Battles For Memory And Justice In Chile written by Joannie Jean and has been published by Springer Nature this book supported file pdf, txt, epub, kindle and other format this book has been release on 2023-02-16 with Social Science categories.


This book analyzes how the past and its representation in the public space have been a source of conflict in Chile since the end of the Pinochet regime. From a multi-disciplinary perspective (sociology, anthropology and history), it studies the work of seven organizations of memory and human rights in Santiago, Chile, the struggles in which they are engaged, and the main debates that have arisen in the country around the themes of impunity, truth and memory. Covering the period from 1998 to 2018, this book begins its analysis with the detention of Augusto Pinochet in London and concludes with the end of the second term of Michelle Bachelet. The seven organizations studied range from family groups and survivors to sites of memory and consciousness.
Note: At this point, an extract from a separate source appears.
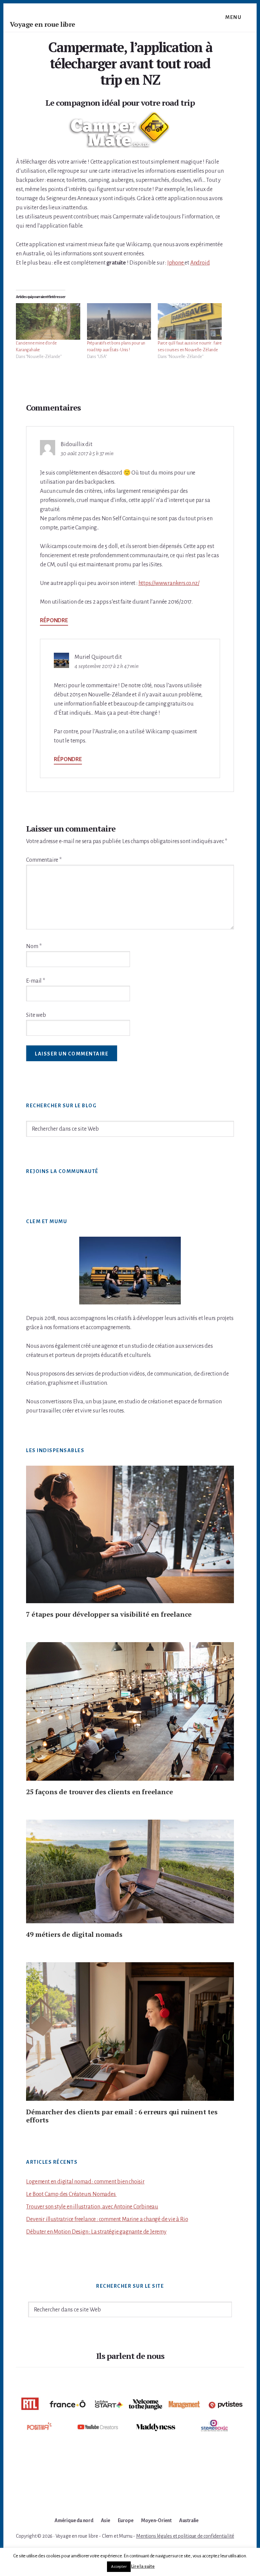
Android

Through analyses of the discourses produced by these organizations, it examines particular historical periods(1998-2000, 2001-2008, 2009-2010, 2011-2013 and 2014-2018) by focusing on strong debates and events of these conjunctures in order to highlight the struggles of meaning and the conflicts of legitimacy relating to these times. In concrete terms, particular attention is paid to the analysis of the main themes of litigation, the way in which the actors are mobilized, their objectives and how the past is evoked in the public space. Battles for Memory and Justice in Chile: Struggles for Remembrance, Legitimacy and Accountability will be of interest to researchers from different disciplines and fields of study within the human and social sciences, such as sociologists, historians and anthropologists working in fields such as Latin American studies, sociology of memory, sociology of social movements and human rights studies.